EXERCISE INSTRUCTIONS. In the records below, tally each line that contains the word "will" and give the total only.
- - -
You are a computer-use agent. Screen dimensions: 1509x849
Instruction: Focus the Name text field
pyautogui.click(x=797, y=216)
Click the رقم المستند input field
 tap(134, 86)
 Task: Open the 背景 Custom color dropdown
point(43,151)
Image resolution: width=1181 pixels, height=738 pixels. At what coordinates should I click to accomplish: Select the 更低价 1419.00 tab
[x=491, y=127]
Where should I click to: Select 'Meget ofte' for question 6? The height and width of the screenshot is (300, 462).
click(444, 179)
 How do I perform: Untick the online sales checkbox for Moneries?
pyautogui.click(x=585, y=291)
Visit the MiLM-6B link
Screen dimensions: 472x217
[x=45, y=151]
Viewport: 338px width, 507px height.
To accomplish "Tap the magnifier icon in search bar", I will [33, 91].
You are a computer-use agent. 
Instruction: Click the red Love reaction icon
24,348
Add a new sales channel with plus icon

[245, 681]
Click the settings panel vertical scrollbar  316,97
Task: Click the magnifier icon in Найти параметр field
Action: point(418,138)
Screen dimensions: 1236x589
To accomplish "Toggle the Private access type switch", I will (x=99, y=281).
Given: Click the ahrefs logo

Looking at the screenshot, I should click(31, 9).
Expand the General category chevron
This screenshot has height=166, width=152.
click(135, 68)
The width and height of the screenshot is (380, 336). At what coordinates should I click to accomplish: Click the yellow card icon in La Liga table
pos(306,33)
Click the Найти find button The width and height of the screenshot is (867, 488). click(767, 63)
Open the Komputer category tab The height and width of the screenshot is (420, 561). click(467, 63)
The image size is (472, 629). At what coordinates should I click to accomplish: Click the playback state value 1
- - -
SOLUTION TO THIS TASK. 2